Aunt Kate bent over from her tallness and gave her a perfunctory kiss. Zay clasped both arms around her.
“Oh, isn’t it queer,” with a musical ripple. “You certainly were a princess in disguise at school, and some of the girls said you were my double to tease me; but I don’t think we look very much alike; do you, papa?”
She raised her radiant face with the pearly complexion, bewitching mouth and shining eyes. Marguerite looked rather pale and cold with the strangeness.

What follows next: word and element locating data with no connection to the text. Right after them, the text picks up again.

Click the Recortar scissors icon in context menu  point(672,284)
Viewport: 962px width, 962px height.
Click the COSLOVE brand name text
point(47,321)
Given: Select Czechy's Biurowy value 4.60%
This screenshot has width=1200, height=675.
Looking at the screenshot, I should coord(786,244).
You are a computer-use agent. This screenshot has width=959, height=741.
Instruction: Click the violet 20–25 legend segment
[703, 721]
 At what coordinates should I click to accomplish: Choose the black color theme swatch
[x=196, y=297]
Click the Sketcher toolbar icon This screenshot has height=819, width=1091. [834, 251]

Then they went up to the mother’s room, but Aunt Kate paused at the door and turned in another direction. Zay and Willard followed her. Marguerite went to her mother’s arms and for many seconds neither spoke.
“What a strange, long waiting without any hope,” said the father at length. “I have often thought what Marguerite would be like if she had lived, and it always was impressed upon me that she would be like her mother. If I could have wished it—”
The child raised her head. The dark lashes were beaded with tears.
“I am sorry not to be as beautiful,” she said, with great humility. “I must make up any deficiency by my love and devotion. Oh, it seems as if I had gone into some divine country when love filled the very atmosphere.”
She held out her hand to her father who crushed it in a tender clasp.
“But you are looking pale and weary, mother.” What a sweet word it was to say when it was true.